Using a combination of archival footage from various conferences and interviews like Hardtalk, Unnatural Selection combines these segments with real life footage of different people and their experience with genetic engineering. It’s a fascinating topic no doubt and Netflix have done a great job collating the viewpoints from a range of different people. From backyard bio-hackers to genetic scientists, right the way through to slimy, opportunistic businessmen, Unnatural Selection is an example of how to explore this topic in the most unbiased way possible.

There will undoubtedly be some people that don’t take kindly to this and Unnatural Selection is not shy about frowning on religion early on. If you can go in with an open mind and are prepared for the more negative lens associated with world religions here, the series does well to shine a very bright light on this fascinating topic.

Each episode uses a famous quote at the start and each end on a thought provoking note too making it a show easy to binge but ultimately designed to really savour and ponder over. It’s these sort of unbiased documentaries that really help paint Netflix in a favourable light and I hope going forward we get more examples like this. The various different people and their own values are interestingly juxtaposed next to the big questions being asked and seeing both sides of the argument certainly opens up a lot of very real and frightening possibilities for the future.

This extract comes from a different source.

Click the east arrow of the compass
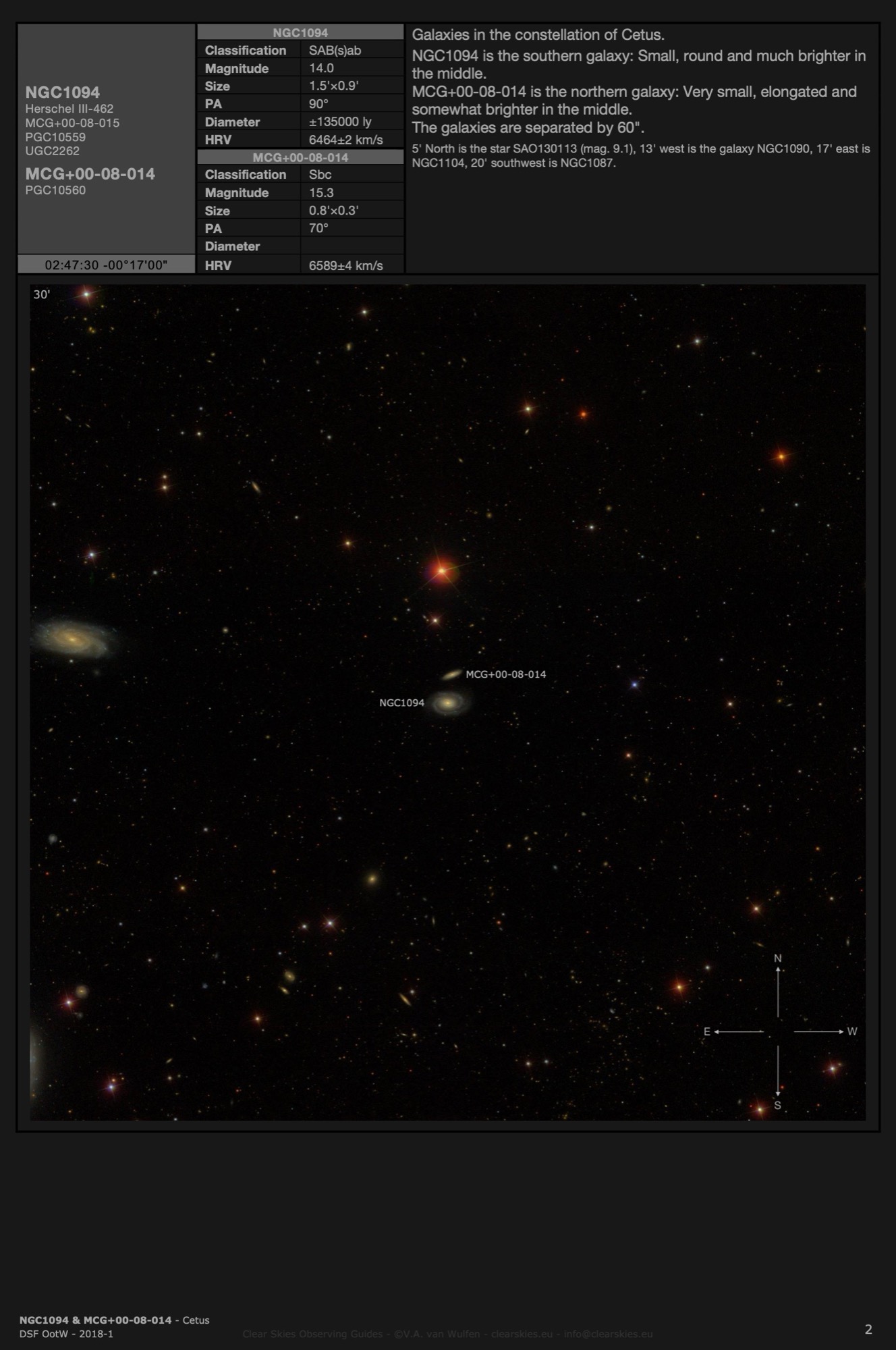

Unnatural Selection may feel a little overlong at times but it delivers its material with enough scientific and educational facts to make for an enthralling watch at all times. The different case studies all seem a little irrelevant early on but as the series continues, you realize these are all incredibly important to the topic at hand. While I personally found the episode about genetically altering entire species of animals the most interesting, there’s enough variety here to tackle different sides of this broad spectrum of possibility.

At times its hard to believe this isn’t in the realm of science fiction but as Dr. Malcolm in Jurassic Park put it so eloquently, “Your scientists were so preoccupied with whether or not they could, they didn’t stop to think if they should.” Is this really something we should be messing around with? Whether we like it or not, the future is well and truly here but is it a dystopian nightmare or a utopian paradise we’re looking at? Only time will tell.